**What you need to do:** Reproduce the following lines without any changes.

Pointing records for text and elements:
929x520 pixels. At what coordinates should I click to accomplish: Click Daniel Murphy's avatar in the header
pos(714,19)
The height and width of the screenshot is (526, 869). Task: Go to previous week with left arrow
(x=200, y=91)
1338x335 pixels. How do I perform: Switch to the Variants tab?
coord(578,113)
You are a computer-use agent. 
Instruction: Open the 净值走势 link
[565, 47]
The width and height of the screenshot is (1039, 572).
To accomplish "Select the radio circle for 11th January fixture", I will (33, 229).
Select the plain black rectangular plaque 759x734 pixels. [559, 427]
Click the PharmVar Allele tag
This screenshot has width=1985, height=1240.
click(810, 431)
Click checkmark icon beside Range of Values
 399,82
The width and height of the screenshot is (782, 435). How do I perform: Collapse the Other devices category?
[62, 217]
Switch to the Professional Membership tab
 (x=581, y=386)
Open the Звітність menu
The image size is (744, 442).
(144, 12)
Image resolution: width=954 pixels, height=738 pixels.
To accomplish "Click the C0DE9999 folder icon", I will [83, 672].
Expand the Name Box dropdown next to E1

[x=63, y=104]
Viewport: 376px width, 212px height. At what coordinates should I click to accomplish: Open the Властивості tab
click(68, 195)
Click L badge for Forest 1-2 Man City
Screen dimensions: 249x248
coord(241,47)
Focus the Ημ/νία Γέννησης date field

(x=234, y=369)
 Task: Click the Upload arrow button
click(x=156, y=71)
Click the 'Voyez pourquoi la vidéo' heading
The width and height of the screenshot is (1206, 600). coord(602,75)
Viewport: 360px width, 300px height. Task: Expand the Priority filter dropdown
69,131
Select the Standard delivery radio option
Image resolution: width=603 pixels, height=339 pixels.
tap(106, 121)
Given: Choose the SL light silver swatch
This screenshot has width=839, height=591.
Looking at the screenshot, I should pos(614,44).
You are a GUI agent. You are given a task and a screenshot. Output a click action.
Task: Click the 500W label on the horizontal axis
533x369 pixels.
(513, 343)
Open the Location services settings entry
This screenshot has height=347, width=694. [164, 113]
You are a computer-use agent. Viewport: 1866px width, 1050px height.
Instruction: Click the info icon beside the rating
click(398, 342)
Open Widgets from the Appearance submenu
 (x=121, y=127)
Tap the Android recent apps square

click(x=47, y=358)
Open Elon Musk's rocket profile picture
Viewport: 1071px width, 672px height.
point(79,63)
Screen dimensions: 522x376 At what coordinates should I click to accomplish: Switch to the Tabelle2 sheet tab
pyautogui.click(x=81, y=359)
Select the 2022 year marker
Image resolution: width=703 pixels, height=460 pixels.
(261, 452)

**Solution for this problem:**
929x520 pixels. At what coordinates should I click to accomplish: Click Daniel Murphy's avatar in the header
pos(714,19)
The height and width of the screenshot is (526, 869). Task: Go to previous week with left arrow
(x=200, y=91)
1338x335 pixels. How do I perform: Switch to the Variants tab?
coord(578,113)
You are a computer-use agent. 
Instruction: Open the 净值走势 link
[565, 47]
The width and height of the screenshot is (1039, 572).
To accomplish "Select the radio circle for 11th January fixture", I will (33, 229).
Select the plain black rectangular plaque 759x734 pixels. [559, 427]
Click the PharmVar Allele tag
This screenshot has width=1985, height=1240.
click(810, 431)
Click checkmark icon beside Range of Values
 399,82
The width and height of the screenshot is (782, 435). How do I perform: Collapse the Other devices category?
[62, 217]
Switch to the Professional Membership tab
 (x=581, y=386)
Open the Звітність menu
The image size is (744, 442).
(144, 12)
Image resolution: width=954 pixels, height=738 pixels.
To accomplish "Click the C0DE9999 folder icon", I will [83, 672].
Expand the Name Box dropdown next to E1

[x=63, y=104]
Viewport: 376px width, 212px height. At what coordinates should I click to accomplish: Open the Властивості tab
click(68, 195)
Click L badge for Forest 1-2 Man City
Screen dimensions: 249x248
coord(241,47)
Focus the Ημ/νία Γέννησης date field

(x=234, y=369)
 Task: Click the Upload arrow button
click(x=156, y=71)
Click the 'Voyez pourquoi la vidéo' heading
The width and height of the screenshot is (1206, 600). coord(602,75)
Viewport: 360px width, 300px height. Task: Expand the Priority filter dropdown
69,131
Select the Standard delivery radio option
Image resolution: width=603 pixels, height=339 pixels.
tap(106, 121)
Given: Choose the SL light silver swatch
This screenshot has width=839, height=591.
Looking at the screenshot, I should pos(614,44).
You are a GUI agent. You are given a task and a screenshot. Output a click action.
Task: Click the 500W label on the horizontal axis
533x369 pixels.
(513, 343)
Open the Location services settings entry
This screenshot has height=347, width=694. [164, 113]
You are a computer-use agent. Viewport: 1866px width, 1050px height.
Instruction: Click the info icon beside the rating
click(398, 342)
Open Widgets from the Appearance submenu
 (x=121, y=127)
Tap the Android recent apps square

click(x=47, y=358)
Open Elon Musk's rocket profile picture
Viewport: 1071px width, 672px height.
point(79,63)
Screen dimensions: 522x376 At what coordinates should I click to accomplish: Switch to the Tabelle2 sheet tab
pyautogui.click(x=81, y=359)
Select the 2022 year marker
Image resolution: width=703 pixels, height=460 pixels.
(261, 452)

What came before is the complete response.